- Opening Delimiter -
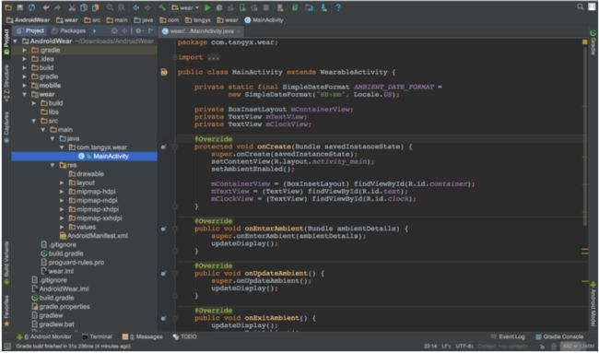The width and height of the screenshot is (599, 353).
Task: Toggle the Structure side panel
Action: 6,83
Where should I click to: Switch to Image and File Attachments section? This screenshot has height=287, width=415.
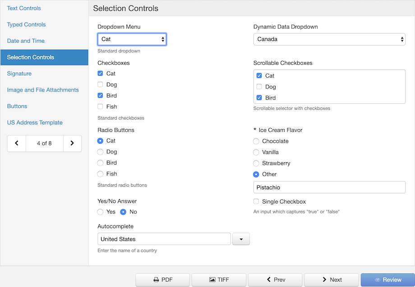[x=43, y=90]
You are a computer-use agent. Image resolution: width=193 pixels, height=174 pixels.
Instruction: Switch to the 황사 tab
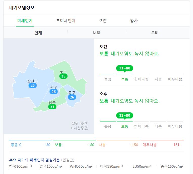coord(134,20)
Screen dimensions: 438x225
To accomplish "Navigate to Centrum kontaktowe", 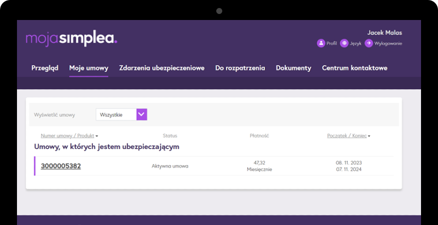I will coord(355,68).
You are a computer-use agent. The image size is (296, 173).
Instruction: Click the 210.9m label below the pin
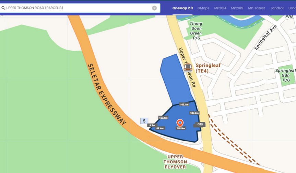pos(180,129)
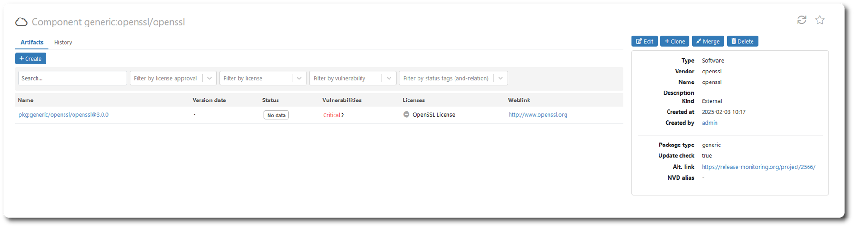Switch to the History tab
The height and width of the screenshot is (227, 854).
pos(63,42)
- Closing Delimiter -
Problem to work on:
Say how many lines of these records hold the string "computer", giving the number and no other words.

Output for this exercise:
2